Scarborough marched back up the path, carrying a steaming bowl of soup, soaking into a piece of old bread that had been placed on top. Bently allowed him to pass and offer the food to Kiaren.

“Don’t let your guard down with her.” Bently offered advice to him as he knelt down to offer the food. “She’s already relieved herself.”

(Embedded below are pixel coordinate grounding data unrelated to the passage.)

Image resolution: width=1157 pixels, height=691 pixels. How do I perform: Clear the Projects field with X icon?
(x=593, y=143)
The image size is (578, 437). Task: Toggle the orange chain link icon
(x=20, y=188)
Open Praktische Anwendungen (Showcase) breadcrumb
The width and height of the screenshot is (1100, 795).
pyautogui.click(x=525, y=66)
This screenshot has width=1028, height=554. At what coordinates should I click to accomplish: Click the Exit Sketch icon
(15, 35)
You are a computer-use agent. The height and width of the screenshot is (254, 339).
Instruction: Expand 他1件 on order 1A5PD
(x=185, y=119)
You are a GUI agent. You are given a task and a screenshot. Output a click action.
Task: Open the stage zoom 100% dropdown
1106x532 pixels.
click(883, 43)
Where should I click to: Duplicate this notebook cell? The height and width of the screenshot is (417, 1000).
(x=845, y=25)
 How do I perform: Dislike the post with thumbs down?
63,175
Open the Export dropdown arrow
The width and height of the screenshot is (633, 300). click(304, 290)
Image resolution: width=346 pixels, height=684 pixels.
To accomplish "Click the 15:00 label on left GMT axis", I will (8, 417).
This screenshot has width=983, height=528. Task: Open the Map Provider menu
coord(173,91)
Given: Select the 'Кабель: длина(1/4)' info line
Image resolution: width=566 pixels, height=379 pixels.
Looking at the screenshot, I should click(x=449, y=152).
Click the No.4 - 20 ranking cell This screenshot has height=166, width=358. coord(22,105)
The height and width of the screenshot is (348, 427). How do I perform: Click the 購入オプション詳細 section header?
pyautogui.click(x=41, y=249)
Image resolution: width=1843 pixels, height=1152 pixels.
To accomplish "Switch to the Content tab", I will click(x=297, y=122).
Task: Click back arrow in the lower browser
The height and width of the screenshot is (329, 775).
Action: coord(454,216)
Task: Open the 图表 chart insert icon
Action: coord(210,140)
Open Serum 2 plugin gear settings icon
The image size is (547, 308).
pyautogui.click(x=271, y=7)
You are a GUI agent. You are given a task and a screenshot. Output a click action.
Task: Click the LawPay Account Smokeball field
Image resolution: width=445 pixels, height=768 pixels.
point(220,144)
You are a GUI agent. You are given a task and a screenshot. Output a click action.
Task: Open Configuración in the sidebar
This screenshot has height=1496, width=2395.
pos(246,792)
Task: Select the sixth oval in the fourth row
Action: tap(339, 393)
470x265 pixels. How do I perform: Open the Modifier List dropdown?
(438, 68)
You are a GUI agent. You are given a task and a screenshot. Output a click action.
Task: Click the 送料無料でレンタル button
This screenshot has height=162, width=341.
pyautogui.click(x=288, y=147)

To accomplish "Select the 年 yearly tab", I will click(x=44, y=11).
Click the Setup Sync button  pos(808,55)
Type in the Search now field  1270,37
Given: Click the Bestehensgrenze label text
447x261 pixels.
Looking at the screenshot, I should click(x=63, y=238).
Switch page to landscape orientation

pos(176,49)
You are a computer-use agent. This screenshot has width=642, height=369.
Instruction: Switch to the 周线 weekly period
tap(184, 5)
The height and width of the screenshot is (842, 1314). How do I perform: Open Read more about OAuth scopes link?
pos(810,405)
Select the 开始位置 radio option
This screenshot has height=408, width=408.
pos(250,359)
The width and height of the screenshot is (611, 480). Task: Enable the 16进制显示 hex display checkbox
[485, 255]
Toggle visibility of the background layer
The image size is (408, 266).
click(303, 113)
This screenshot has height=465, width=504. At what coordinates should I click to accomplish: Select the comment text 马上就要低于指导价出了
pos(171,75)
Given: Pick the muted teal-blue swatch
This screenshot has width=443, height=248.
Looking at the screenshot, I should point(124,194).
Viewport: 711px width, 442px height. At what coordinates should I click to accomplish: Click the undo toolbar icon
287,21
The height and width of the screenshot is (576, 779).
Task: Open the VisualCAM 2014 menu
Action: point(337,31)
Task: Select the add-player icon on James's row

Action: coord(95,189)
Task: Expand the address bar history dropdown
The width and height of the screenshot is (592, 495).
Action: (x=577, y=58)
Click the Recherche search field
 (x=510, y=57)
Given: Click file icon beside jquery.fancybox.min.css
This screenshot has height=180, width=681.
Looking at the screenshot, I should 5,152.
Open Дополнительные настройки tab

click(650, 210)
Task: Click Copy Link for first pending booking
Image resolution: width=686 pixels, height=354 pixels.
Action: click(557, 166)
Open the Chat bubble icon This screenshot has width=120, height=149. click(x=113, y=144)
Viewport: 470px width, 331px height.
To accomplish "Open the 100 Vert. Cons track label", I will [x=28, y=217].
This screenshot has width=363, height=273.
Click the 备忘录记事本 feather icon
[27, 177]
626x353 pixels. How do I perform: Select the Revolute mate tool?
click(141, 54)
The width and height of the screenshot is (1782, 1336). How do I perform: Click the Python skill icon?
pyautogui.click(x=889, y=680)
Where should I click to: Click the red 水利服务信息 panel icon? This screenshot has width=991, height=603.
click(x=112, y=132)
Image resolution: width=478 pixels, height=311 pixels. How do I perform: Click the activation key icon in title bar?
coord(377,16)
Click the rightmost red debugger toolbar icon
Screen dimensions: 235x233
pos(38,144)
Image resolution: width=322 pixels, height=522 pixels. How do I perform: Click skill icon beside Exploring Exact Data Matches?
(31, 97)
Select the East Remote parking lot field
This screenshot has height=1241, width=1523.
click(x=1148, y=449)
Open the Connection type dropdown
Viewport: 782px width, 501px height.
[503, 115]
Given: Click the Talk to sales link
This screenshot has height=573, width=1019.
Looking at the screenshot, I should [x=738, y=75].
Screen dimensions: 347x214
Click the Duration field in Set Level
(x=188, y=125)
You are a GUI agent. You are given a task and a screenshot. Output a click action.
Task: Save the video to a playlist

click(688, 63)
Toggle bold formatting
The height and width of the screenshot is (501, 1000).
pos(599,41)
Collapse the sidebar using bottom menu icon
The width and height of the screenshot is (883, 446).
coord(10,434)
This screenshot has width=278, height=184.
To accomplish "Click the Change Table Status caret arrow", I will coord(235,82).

Scarborough turned back as Bently began to walk off back down the hill. The cramped square building had yet to be touched. The dying daylight was just bright enough to light up the room through the curtains. Bently pushed past the discarded items on the floor as he forced his hands back into the gauntlets. As he pushed aside the bed, he heard a clatter upon the floorboards below it. Flipping the lumpy mattress revealed the dull glow of the sword below.

Bently looked over his shoulder at the door before retrieving the sword. It was heavier than his own, and the tarnished metal seemed to resonate with a strange energy. He ripped into one of the sheets and entombed the sword in the fabric before sneaking back outside of the building, looking both ways down the street.

He continued northward towards the tall wall of the settlement. He first put his helmet back on before tossing the sword over. It landed with a dull thud on the dirt outside. Bently’s grip found traction between the bark stripped logs, and he gingerly hoisted himself up and over the pointed tips. The armor clinked loudly as he landed back down on his feet before retrieving the sword. In the distance, he could see the edge of the forest. He checked one last time behind him to make sure nobody had followed him before setting off.

The darkness had encompassed the land by the time Bently had reached the tree line. The enchanted armor allowed him to see slightly better in the near pitch blackness, but Mandabus was nowhere to be found. He marched down to the stream where he had last seen the old Captain. The babbling of the water disguised the sound of the dark armor sneaking up on him. Bently jumped as the heavy grip landed on his shoulder.

“Don’t do that.” Bently called out, turning around promptly.

“You have it.” Mandabus acknowledged, holding out his hand expectantly.
Bently unfurled the sword and tossed the cloth aside. “As you asked.”

Mandabus took the wide blade in his hand and examined the faint glow of the enchanted metal. “Good.” He said, shifting the handle into his grip. He recoiled from Bently, reeling the weapon back and releasing the full power of the swing into the man’s side before he could react.

The side plate of the armor buckled from the blow, and Bently tumbled away, landing limply in the stream with a loud splash. Mandabus calmly tucked the sword into the sheath upon his back before marching back to where he had tied up the horse.